| What you have to do |
Your answer should consist solely of the lines from the first line of the data through the line with "Slotenmaker Hoorn (35, 2350)", each reproduced exactly.

| Stored items |
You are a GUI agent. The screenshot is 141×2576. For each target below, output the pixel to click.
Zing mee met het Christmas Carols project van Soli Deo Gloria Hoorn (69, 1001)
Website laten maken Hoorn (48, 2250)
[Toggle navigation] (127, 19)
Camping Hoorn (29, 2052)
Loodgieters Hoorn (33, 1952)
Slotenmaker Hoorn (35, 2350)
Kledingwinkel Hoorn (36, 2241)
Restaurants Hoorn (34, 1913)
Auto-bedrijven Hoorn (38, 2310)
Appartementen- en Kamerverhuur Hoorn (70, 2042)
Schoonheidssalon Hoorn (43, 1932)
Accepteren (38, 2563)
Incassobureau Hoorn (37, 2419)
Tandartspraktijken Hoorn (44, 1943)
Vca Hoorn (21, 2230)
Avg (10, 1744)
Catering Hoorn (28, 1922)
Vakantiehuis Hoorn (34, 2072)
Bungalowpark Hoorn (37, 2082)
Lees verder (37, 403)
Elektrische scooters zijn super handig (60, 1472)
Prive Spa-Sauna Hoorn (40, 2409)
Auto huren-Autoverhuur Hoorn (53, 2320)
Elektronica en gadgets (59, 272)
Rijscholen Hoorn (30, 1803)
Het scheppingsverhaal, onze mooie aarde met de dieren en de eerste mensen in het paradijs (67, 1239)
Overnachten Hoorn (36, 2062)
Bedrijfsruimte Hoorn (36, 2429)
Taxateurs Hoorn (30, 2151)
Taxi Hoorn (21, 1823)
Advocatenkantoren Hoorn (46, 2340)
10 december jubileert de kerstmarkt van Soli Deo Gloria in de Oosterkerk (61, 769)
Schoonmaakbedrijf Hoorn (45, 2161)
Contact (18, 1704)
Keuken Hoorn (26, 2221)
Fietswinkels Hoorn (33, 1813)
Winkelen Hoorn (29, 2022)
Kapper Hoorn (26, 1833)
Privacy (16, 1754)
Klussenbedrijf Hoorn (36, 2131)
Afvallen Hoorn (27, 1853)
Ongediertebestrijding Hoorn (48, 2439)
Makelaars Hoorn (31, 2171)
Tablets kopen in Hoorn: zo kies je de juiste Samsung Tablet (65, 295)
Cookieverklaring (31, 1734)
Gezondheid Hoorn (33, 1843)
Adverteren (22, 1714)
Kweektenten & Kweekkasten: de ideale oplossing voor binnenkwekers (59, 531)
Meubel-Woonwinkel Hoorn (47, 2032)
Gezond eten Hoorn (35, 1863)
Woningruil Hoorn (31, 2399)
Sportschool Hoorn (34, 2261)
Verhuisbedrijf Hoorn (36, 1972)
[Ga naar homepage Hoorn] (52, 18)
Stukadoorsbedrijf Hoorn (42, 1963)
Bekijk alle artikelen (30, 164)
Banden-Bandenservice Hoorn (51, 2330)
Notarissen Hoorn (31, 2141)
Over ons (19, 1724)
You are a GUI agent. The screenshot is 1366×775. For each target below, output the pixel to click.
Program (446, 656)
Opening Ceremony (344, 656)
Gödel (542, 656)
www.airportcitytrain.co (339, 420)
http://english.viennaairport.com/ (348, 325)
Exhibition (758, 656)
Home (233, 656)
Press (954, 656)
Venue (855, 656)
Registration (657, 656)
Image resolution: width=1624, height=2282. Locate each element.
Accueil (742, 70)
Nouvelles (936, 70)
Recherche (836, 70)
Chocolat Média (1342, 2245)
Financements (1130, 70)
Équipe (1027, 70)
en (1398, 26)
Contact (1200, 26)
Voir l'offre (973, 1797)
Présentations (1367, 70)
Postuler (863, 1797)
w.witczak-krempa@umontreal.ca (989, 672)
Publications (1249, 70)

| Task answer |
You are a GUI agent. The screenshot is 141×2576. For each target below, output the pixel to click.
Zing mee met het Christmas Carols project van Soli Deo Gloria Hoorn (69, 1001)
Website laten maken Hoorn (48, 2250)
[Toggle navigation] (127, 19)
Camping Hoorn (29, 2052)
Loodgieters Hoorn (33, 1952)
Slotenmaker Hoorn (35, 2350)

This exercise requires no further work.